__Passage shown__:
Dr Ashley Bloomfield says a vaccinated New Zealand could open the borders to more countries, but alert level 2.5 might then be the new normal.
The director-general of health made the comments during a media briefing today in response to whether the vaccine rollout would need to finish before the borders could open beyond safe travel zones like Australia.
"I strongly believe that - even alongside vaccination - we may well need to lift our baseline level of public health protective behaviours as part of our move to open up to a wider group of low-risk countries - let alone beyond that," Bloomfield said.
"It may well be that we need to be more of a 2.5 level as our baseline, alongside vaccination, as part of the protections we need in place to be able to open the border.
"There's no doubt that having as much of the population vaccinated as possible is key to us being able to open the border."
At a pre-Budget speech in Auckland today, Prime Minister Jacinda Ardern's laid out some of the Government's thinking about how the borders can reopen.
She has previously said the borders would have to stay closed until Kiwis had been vaccinated, except for countries with no Covid such as Australia and - from next week - the Cook Islands.
The factors to consider, she said, included how well vaccines prevented transmission between vaccinated people, and whether new variants of the virus were emerging, which could cause an uncontrolled outbreak regardless of how vaccinated New Zealanders were.
Bloomfield added other considerations, including population vaccination rates and how much transmission there was in the country in question.
Opening the border to a country with high rates of vaccination as well as community transmission would likely lead to the virus being imported into New Zealand, he said.
"Even with a very highly effective vaccine like Pfizer, which has 95 per cent efficacy against symptomatic Covid-19 , that still means for every 1000 people travelling from that country who might be fully vaccinated, there'll be 50 of that 1000 who might have got infected."
There would likely be a point in the future where New Zealand diverged from elimination and lived with Covid-19, he said.

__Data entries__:
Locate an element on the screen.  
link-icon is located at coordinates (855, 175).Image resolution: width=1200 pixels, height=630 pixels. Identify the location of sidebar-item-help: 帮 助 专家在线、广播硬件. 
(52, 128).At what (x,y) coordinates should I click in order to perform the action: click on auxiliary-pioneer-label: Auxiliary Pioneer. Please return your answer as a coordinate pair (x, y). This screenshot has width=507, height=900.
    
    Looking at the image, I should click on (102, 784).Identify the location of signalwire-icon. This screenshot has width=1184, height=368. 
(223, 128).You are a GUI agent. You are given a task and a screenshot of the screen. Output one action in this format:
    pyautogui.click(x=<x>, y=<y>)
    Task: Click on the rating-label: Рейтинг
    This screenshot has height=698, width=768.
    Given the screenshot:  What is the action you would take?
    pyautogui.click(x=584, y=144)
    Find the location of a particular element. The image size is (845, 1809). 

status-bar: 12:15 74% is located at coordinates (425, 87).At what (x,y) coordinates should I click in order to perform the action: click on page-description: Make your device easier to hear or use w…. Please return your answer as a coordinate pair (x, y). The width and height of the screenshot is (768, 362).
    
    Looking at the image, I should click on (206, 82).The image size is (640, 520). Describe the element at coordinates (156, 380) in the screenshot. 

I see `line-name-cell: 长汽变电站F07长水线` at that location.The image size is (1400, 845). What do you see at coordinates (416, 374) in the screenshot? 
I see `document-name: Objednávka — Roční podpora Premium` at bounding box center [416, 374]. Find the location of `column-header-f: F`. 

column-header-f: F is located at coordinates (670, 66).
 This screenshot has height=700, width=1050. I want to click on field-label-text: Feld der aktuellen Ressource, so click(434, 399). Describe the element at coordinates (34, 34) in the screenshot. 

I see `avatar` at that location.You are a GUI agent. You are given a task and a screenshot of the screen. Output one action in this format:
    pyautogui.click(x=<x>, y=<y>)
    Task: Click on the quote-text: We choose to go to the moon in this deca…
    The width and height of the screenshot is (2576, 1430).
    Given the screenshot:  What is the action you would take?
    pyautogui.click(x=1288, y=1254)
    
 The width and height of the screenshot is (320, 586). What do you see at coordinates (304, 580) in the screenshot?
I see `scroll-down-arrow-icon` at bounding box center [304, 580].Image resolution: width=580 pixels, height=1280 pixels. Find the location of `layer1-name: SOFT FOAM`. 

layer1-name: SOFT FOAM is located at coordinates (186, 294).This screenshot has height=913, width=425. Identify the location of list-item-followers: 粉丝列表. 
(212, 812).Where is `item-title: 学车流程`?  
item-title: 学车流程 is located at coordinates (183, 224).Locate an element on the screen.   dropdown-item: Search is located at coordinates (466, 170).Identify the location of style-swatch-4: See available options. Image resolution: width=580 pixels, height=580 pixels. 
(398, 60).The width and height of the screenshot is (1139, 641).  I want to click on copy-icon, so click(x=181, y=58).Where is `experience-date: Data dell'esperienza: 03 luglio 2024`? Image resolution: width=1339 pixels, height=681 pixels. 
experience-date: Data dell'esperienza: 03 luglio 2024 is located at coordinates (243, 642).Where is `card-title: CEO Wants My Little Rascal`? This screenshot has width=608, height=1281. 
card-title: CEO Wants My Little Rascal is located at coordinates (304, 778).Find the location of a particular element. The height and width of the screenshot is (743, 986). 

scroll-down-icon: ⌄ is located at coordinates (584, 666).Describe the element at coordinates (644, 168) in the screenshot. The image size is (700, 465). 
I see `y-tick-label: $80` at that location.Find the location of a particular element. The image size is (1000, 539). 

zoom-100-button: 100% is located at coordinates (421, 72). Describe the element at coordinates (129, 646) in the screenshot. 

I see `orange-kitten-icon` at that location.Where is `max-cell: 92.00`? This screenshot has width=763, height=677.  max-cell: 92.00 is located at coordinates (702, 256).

__Exercise brief__:
From the news report on reopening the border, extract the passage starting at "At a pre-Budget" and ending at "country in question.". These records are separate from the news report on reopening the border.

__Result of this exercise__:
At a pre-Budget speech in Auckland today, Prime Minister Jacinda Ardern's laid out some of the Government's thinking about how the borders can reopen.
She has previously said the borders would have to stay closed until Kiwis had been vaccinated, except for countries with no Covid such as Australia and - from next week - the Cook Islands.
The factors to consider, she said, included how well vaccines prevented transmission between vaccinated people, and whether new variants of the virus were emerging, which could cause an uncontrolled outbreak regardless of how vaccinated New Zealanders were.
Bloomfield added other considerations, including population vaccination rates and how much transmission there was in the country in question.